## Task instructions:
Reproduce verbatim the passage of the Kennet and Avon Canal Trust article below, from "Lionel Munk of" through "this influenced politicians.", inclusive.

## Article:
Kennet and Avon Canal Trust
- Kennet and Avon Canal Trust logo
- Founded: 1962
- Type: Charity, waterway society
- Focus: Kennet and Avon Canal
- Location: Couch Lane, Devizes, Wiltshire, SN10 1EB;
- Coordinates: 51°21′18″N 1°59′40″W﻿ / ﻿51.3551°N 1.9945°W
- Services: Charitable services
- Website: katrust.org.uk
- Formerly called: Kennet and Avon Canal Association

= Kennet and Avon Canal Trust =

The Kennet and Avon Canal Trust is an English registered charity and waterway society, concerned with the protection and maintenance of the Kennet and Avon Canal throughout Wiltshire and Berkshire.

==History==
After the Kennet and Avon Canal passed into the ownership of the Great Western Railway in 1851, traffic and maintenance standards continued to decline, and there was almost no traffic on the central section by the 1920s, although there was still some traffic either to the east of Newbury or to the west of Devizes. The last known transit of the canal was in 1951 by the narrowboat Queen, and the canal closed later that year.

A Kennet and Avon Canal branch of the Inland Waterways Association was formed in Newbury when Robert Aickman addressed a meeting on 29 January 1949. The condition of the canal was continuing to decline and in 1951 the Kennet and Avon Canal branch decided that their aims of restoring the derelict canal would be better served by forming an independent body to drive forward restoration locally. The Kennet and Avon Canal Association was the result, and was supported by Charles Hadfield and Tom Rolt, both former founding members of the Inland Waterways Association. Hadfield spoke about the history of the canal at the first meeting of the association on 27 October 1951. In 1955 the British Transport Commission published their Board of Survey Report, which recommended that the Kennet and Avon should be abandoned. However, Gould of Newbury attempted to get an injunction to prevent the Commission from further damaging the canal, and the association held a protest meeting at Devizes on 6 July 1955. As a result, local support for retaining the canal increased.

In late 1955, the association organised a petition to Queen Elizabeth II, which over 22,000 people signed. The document was bound into two volumes, and travelled from Bristol to London by boat and canoe. They then organised a procession to the Ministry of Transport, where it was presented on 26 January 1956. There was considerable coverage of the events by radio, television, the press and film companies, and it made a significant political impact. Six days later, on 1 February, the Ministry of Transport announced that the Bowes Committee would review the future of the inland waterways. Meanwhile the British Transport Commission bill to abandon the canal was being considered by Parliament, and the House of Commons decided to delete that clause from the bill after lengthy debate. The British Transport Commission then agreed that they would not allow the canal to deteriorate any further until a decision on its future was reached. The association held several rallies, which gained more public support for the canal's retention.

=== Restoration of the canal ===

Lionel Munk of the Inland Waterways Association suggested that the association should produce a document detailing the costs of restoration, which could be presented to the Inland Waterways Redevelopment Advisory Committee, set up in April 1959 following the publication of the Bowes Report. Volunteers from the association started work on repairing locks at the eastern end of the canal, so that a trip boat could be operated. The British Transport Commission Act 1960 (8 & 9 Eliz. 2. c. xlvii) did not make any concessions for the restoration of the canal, and the association continued their campaign to ensure it was not lost. Little physical progress had been made, but much public support had been obtained, and this influenced politicians.

## Entries provided:
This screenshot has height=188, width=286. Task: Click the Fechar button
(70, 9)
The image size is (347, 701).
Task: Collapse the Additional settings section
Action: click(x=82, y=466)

## Exercise response:
Lionel Munk of the Inland Waterways Association suggested that the association should produce a document detailing the costs of restoration, which could be presented to the Inland Waterways Redevelopment Advisory Committee, set up in April 1959 following the publication of the Bowes Report. Volunteers from the association started work on repairing locks at the eastern end of the canal, so that a trip boat could be operated. The British Transport Commission Act 1960 (8 & 9 Eliz. 2. c. xlvii) did not make any concessions for the restoration of the canal, and the association continued their campaign to ensure it was not lost. Little physical progress had been made, but much public support had been obtained, and this influenced politicians.